EghtesadOnline: Chabahar Free Zone in southeastern Sistan-Baluchestan Province will host the International Conference on Investment Opportunities in Makran on January 23-24.
Iraj Tajeddin, a spokesman of Makran Investment Organization, was quoted as saying by Mehr News Agency that the event aims to introduce investment opportunities in Makran to domestic and foreign investors.
Makran is a semi-desert coastal strip stretching along southeastern Iran to Pakistan’s Balochistan and borders the coasts of Persian Gulf and Sea of Oman. It is home to the strategic port of Chabahar, which Iran intends to develop by attracting private and public sector investments.
Makran’s coasts have been earmarked as a prime location for development, as its location makes it ideal for becoming a commercial hub in southern Iran.
According to Tajeddin, the confab will include expert panels to discuss investment opportunities in a wide range of sectors, including but not limited to oil and gas, seafood and agriculture, mining, tourism, transportation, ports and urban development, petrochemicals, water and energy, Financial Tribune reported.
Leader of the Islamic Revolution Ayatollah Seyyed Ali Khamenei has called the semi-desert region an “undiscovered treasure”. In 2008, he said Iran focused all of its attention on the Persian Gulf and ignored “our enormous wealth in the Sea of Oman”.
This body of water, he noted, is “the backbone of the Persian Gulf and determines its fate”.
The region has high potential for sea trade. It can provide Iran access to the Indian Ocean and an outlet to the sea for landlocked countries in South and Central Asia. It can also be an alternative route to deliver goods to Iran bypassing the Strait of Hormuz.
First Vice President Es’haq Jahangiri said in May that Iran needs to build new oil terminals along its southern coasts to meet its rising crude export capacity, as it aims to challenge rival producers.
“There are key strategic plans for the [development of] coasts of Makran, such as embarking on shipping crude oil outside the Persian Gulf and from the southeastern coasts,” he said.
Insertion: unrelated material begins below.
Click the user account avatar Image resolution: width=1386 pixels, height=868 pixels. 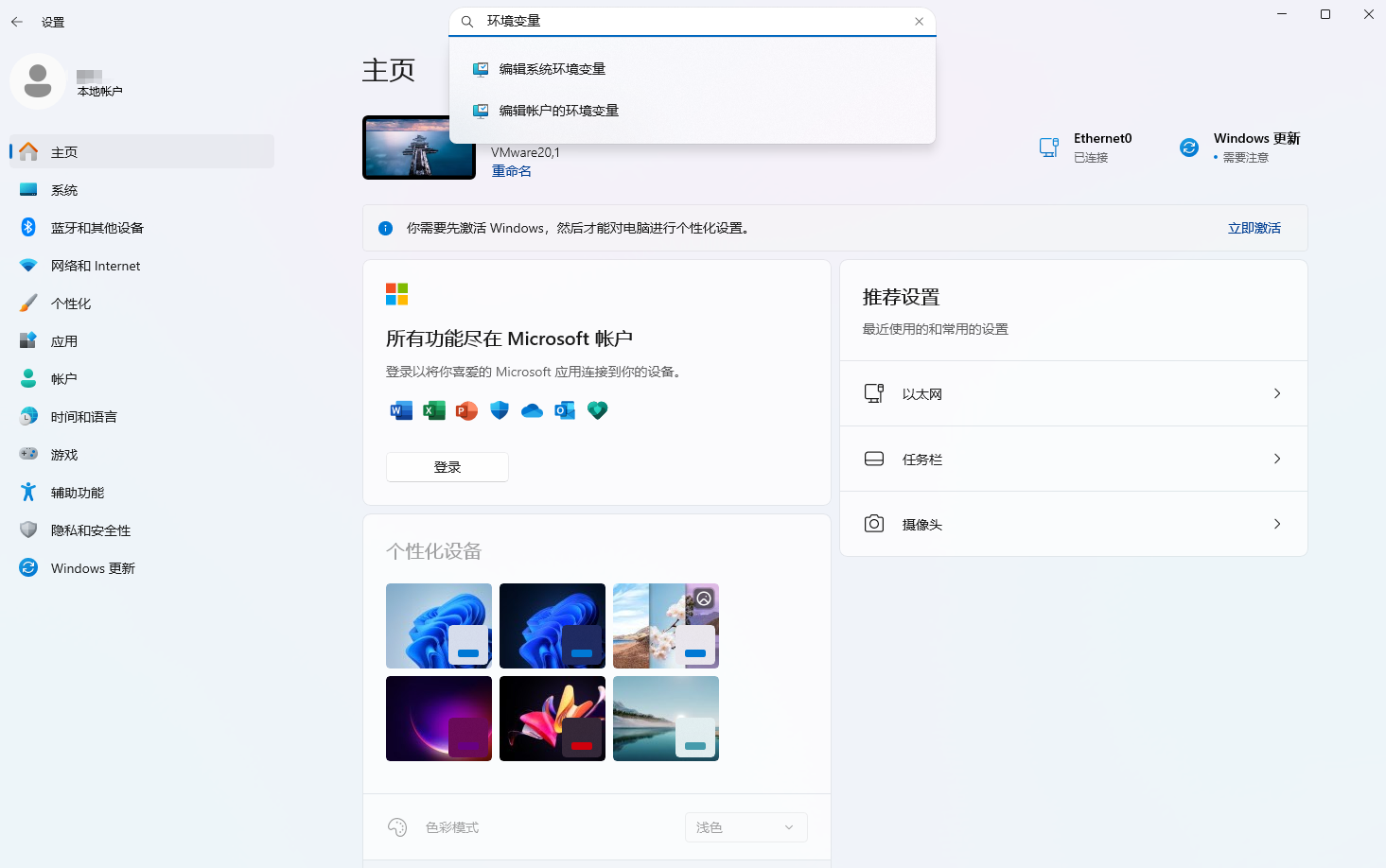(x=38, y=81)
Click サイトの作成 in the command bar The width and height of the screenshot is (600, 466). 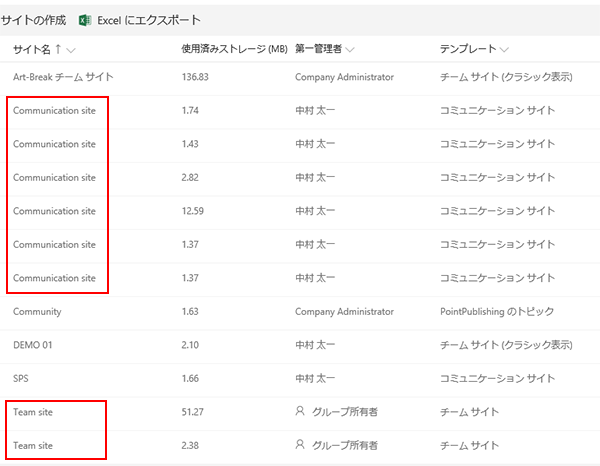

Jahangiri’s statements were a fresh call for diversifying the country’s oil terminals that are largely concentrated in the Persian Gulf.
In contrast, Iran’s Makran coasts have barely developed into trade and shipping hotspots, save for the port city of Jask that is slowly turning into an oil and gas terminal.
New oil loading facilities at Makran would significantly reduce shipping costs for Iranian and international vessels, sparing them a lengthy voyage through the Strait of Hormuz all the way to Iran’s main oil and gas terminals in Asalouyeh, Kharg and Mahshahr on the westernmost side of the Persian Gulf.
Kambiz Gohari, the head of the provincial chapter of Iran’s Cultural Heritage, Handicrafts and Tourism Organization, said drawing on the potential for marine tourism along Makran’s coasts is essential to developing the local economy.
“Investing in infrastructure along the coasts will help the region realize its potential for marine tourism,” he said.
To that end, the provincial ICHHTO has been working closely with Chabahar Free Zone Organization and Iran’s Ports and Maritime Organization.
Gohari said the government’s commitment toward this joint effort heralds a bright future for tourism in Makran.
Plans have also been devised to establish seven holiday resorts along the coast.
Keynote speakers in the upcoming confab include Jahangiri, along with government spokesman and head of Planning and Budget Organization, Mohammad Baqer Nobakht, Minister of Roads and Urban Development Abbas Akhoundi; Minister of Industries, Mining and Trade Mohammad Reza Nematzadeh; Agriculture Minister Mahmoud Hojjati; Energy Minister Hamid Chitchian; President of Iranian Mines & Mining Industries Development & Renovation Mehdi Karbasian; President of Securities and Exchange Organization Shapour Mohammadi; and the head of the Supreme Council of Iran’s Free Trade, Industries and Special Economic Zones, Akbar Torkan.